I ask,(knowing the answer) what, or who enables these people to dance with exceeding joy upon the dangerous and devastating hand of a fallen world? From what power come their smiles? How can old women have a joy that is so child-like and innocent even though they have nothing left?

And O what comfort and relief they give to those who have undergone the same sufferings! I tell you this, those who harden themselves in the face of the dirt and mud of life, they will only be able to share in the quiet silence and distance from the flux of the few years each has to live.

I have known this before I came to India, now far clearer. It is only love that will
heal these broken lands and nations. A giving hand with a turned face is a cold shoulder to the poor, who will go and dwell with them? Who will serve them not from a distance, but next to their hearts? Him who dwelt with Tax Collectors only. Not us!

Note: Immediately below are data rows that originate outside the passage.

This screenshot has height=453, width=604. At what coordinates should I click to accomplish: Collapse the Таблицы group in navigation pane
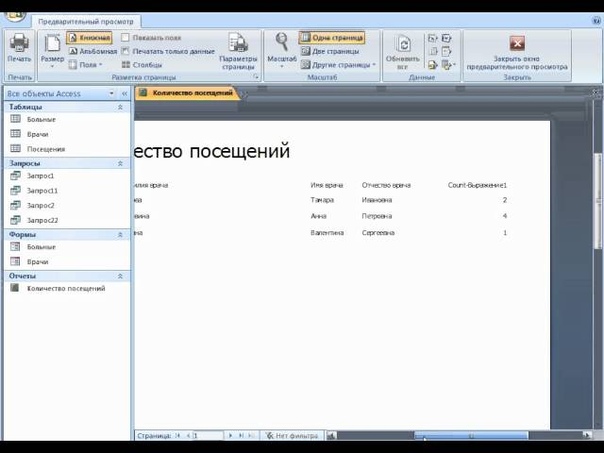[121, 106]
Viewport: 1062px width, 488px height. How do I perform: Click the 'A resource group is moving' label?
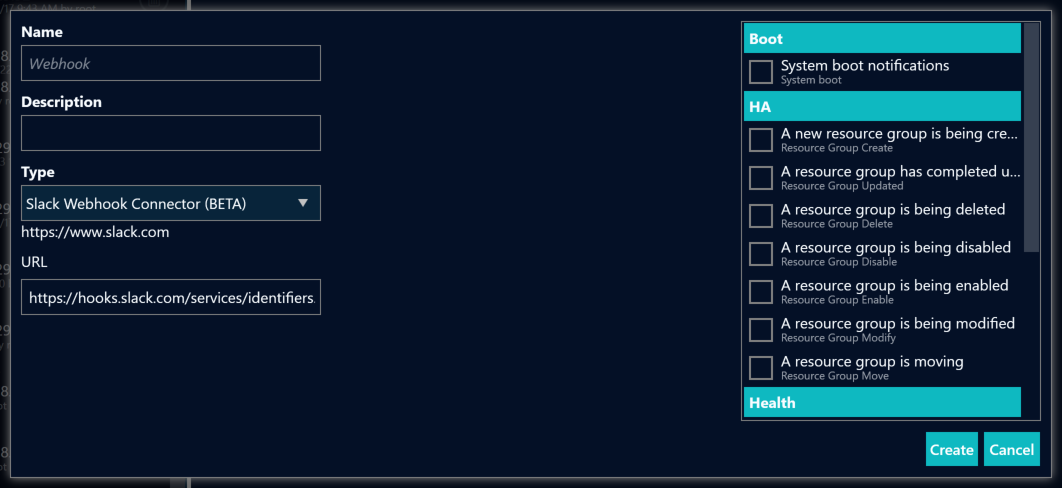click(x=872, y=362)
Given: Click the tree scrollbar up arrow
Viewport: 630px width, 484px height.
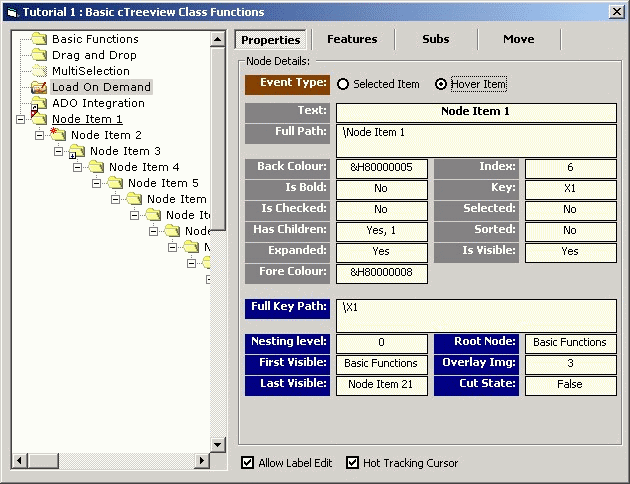Looking at the screenshot, I should [218, 40].
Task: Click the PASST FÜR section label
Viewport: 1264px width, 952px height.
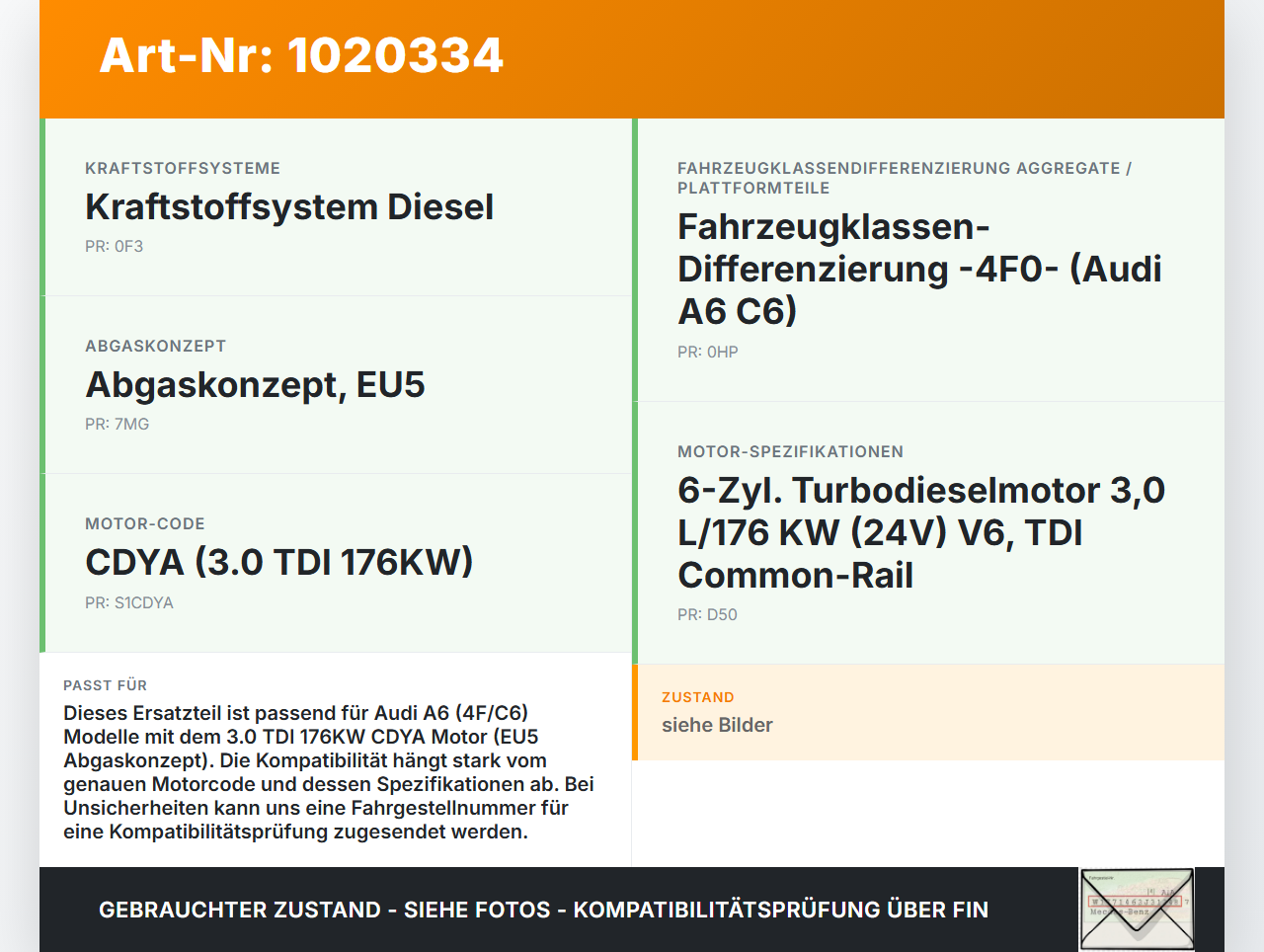Action: pyautogui.click(x=105, y=684)
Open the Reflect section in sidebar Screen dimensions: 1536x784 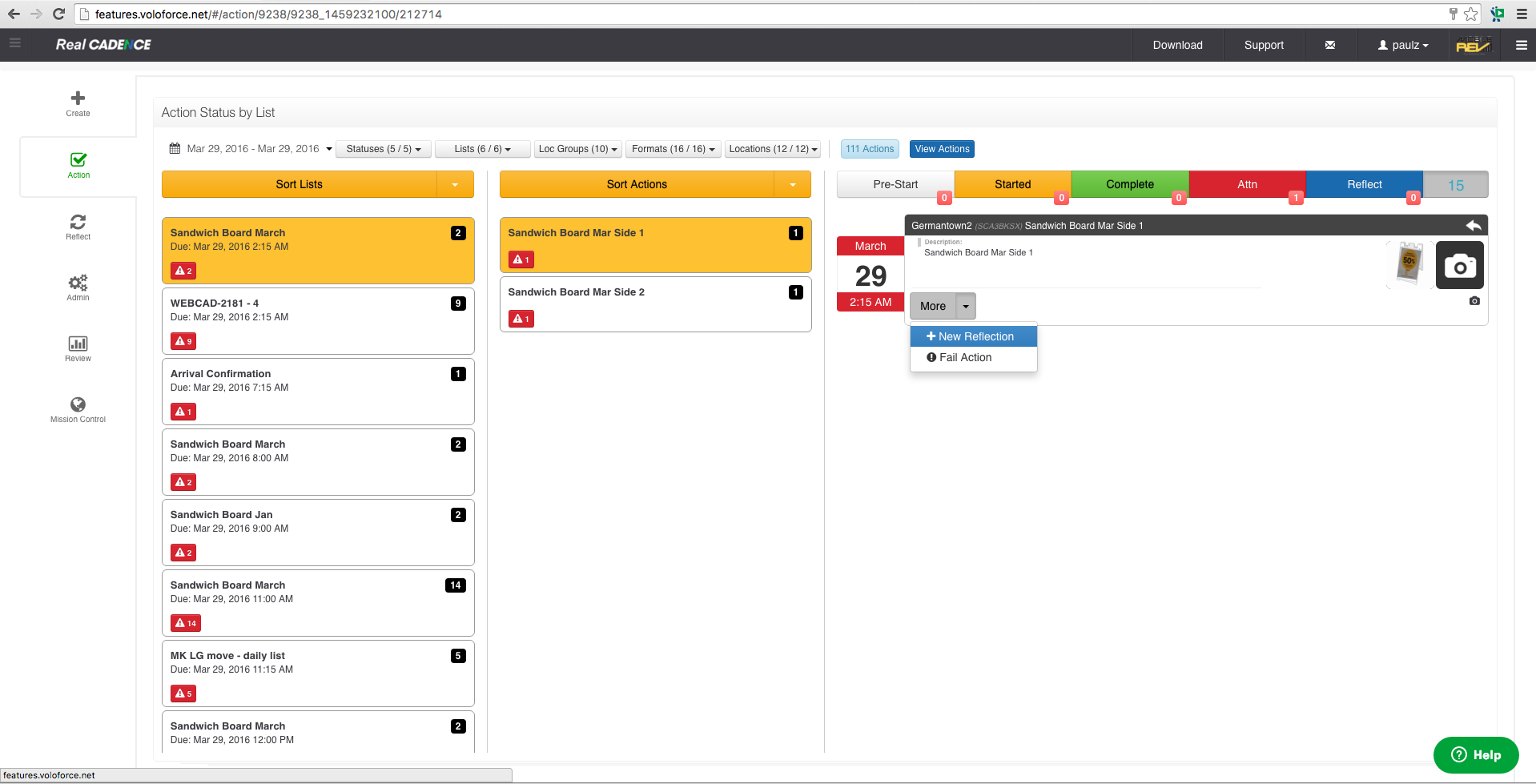tap(78, 227)
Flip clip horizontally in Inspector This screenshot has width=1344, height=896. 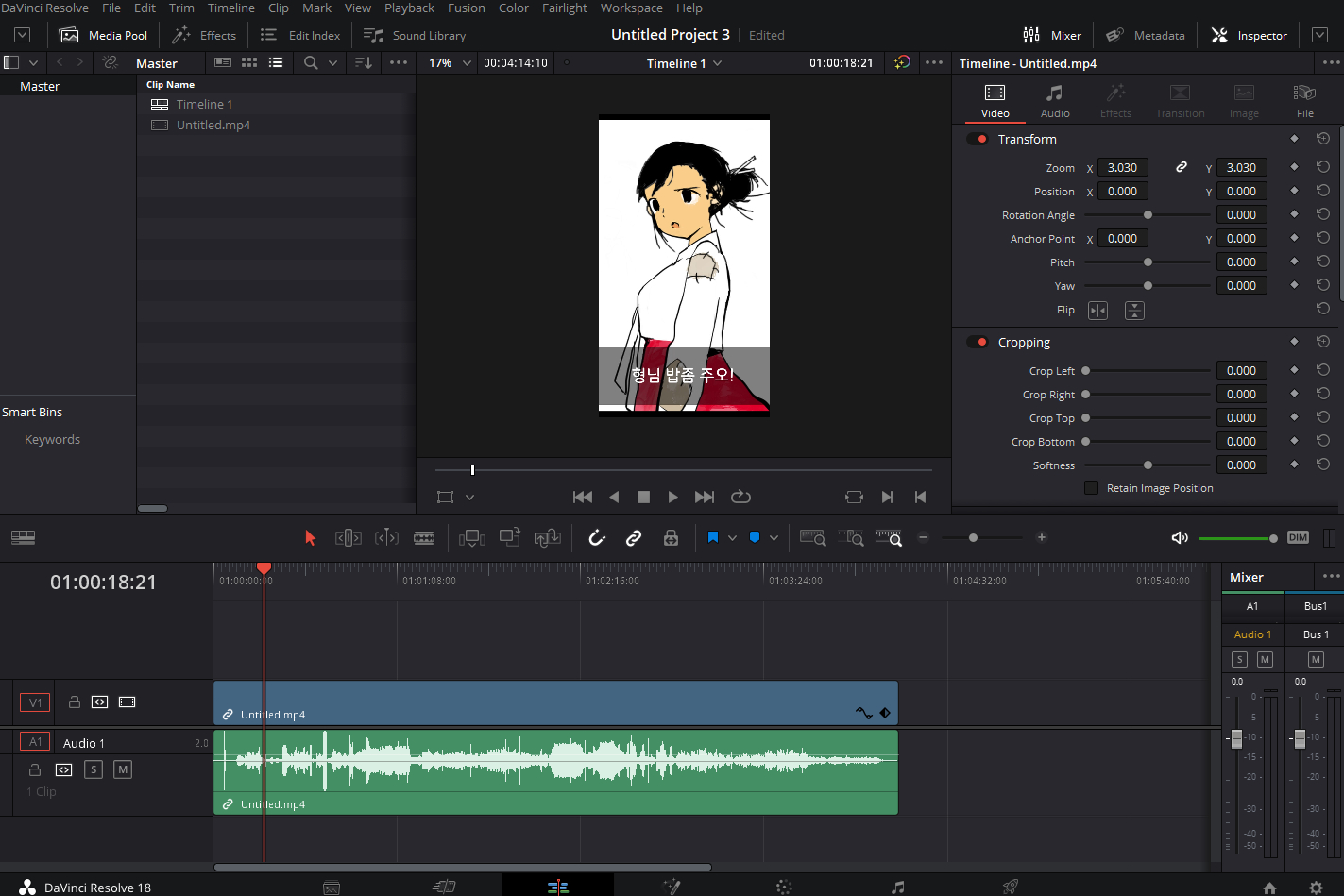(1097, 310)
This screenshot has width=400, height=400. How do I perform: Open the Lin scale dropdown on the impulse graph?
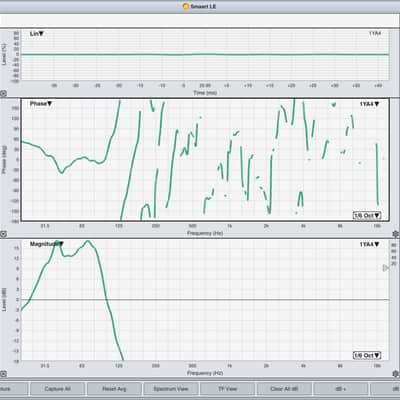tap(37, 34)
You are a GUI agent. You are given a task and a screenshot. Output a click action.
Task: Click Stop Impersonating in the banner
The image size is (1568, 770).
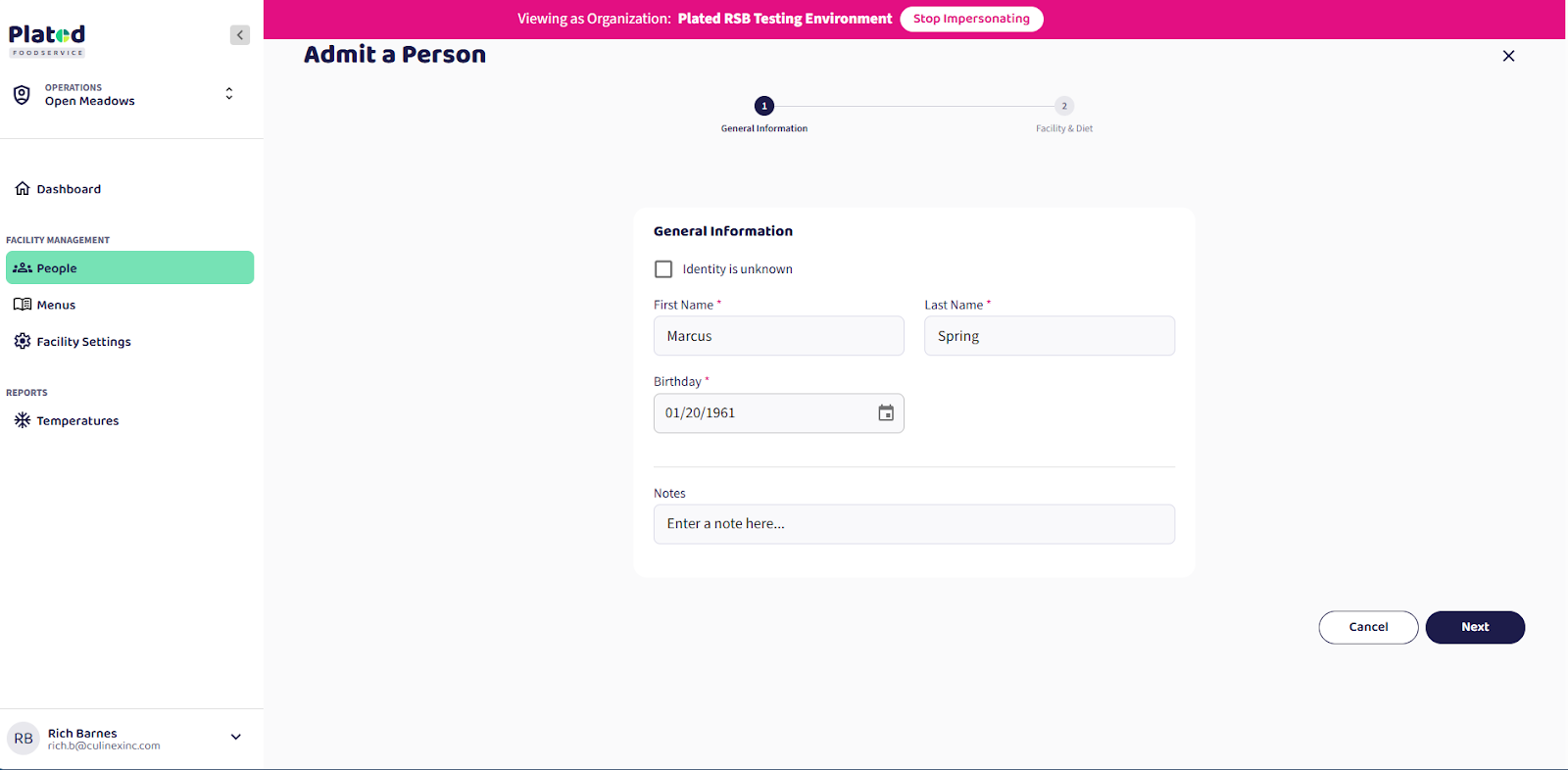click(971, 19)
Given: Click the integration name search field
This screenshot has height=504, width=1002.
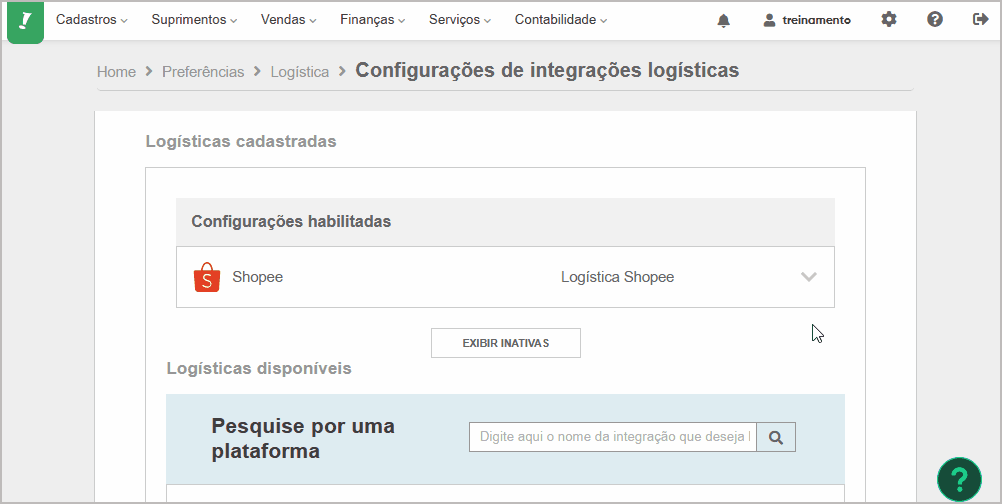Looking at the screenshot, I should pos(613,437).
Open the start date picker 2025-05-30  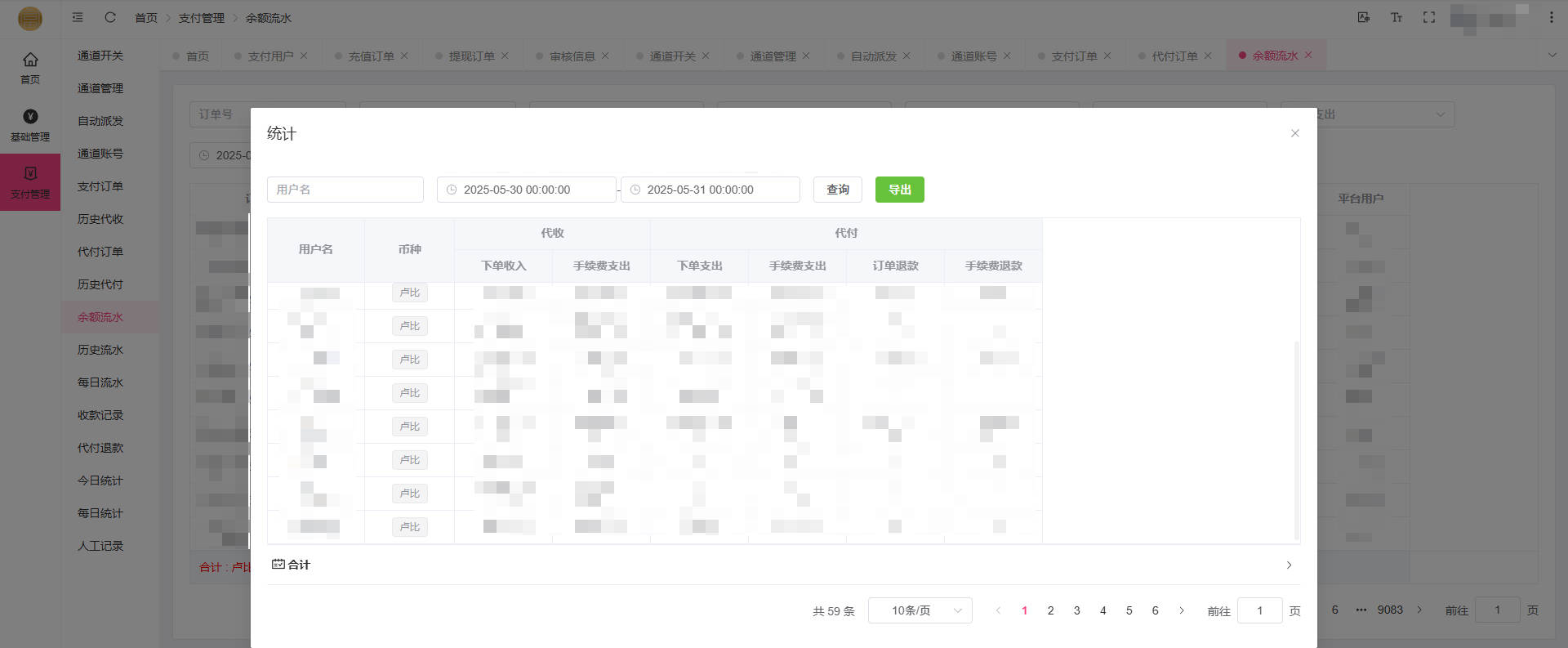[526, 190]
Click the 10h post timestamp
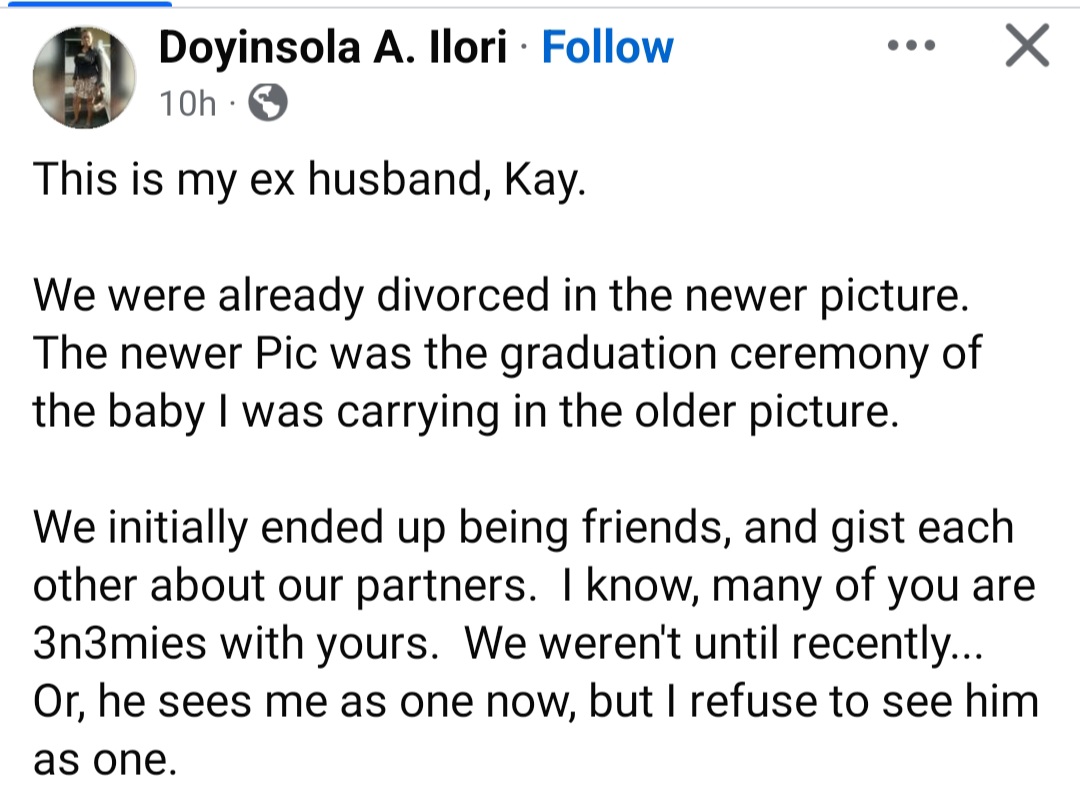The image size is (1080, 801). click(188, 102)
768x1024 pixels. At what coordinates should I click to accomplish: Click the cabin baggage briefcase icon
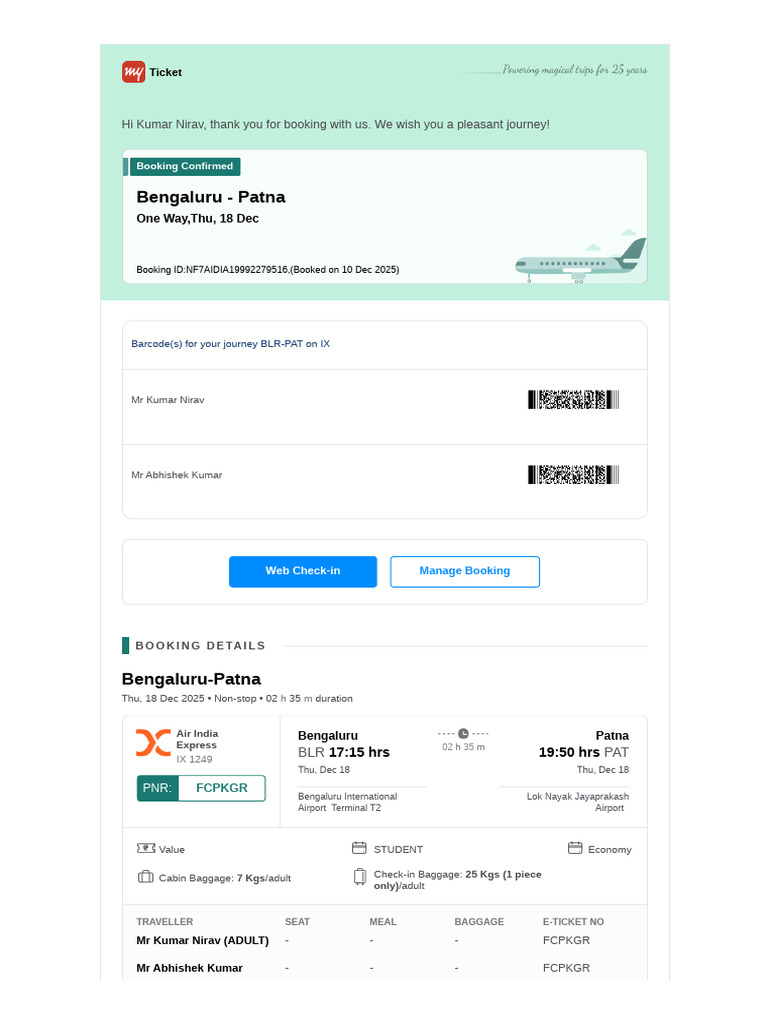click(x=146, y=877)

I am still far and cold, but I am getting closer. My vision of these people is still like yours, images, names, faces that are so far away and do not touch us. I am here though, and the joyful onces, those dancing children, some even with gray hair--these are shaking things loose.

It is only the indestructible joy that awaits those who would let go, lose, dive into this fallen abyss that mankind has made for itself.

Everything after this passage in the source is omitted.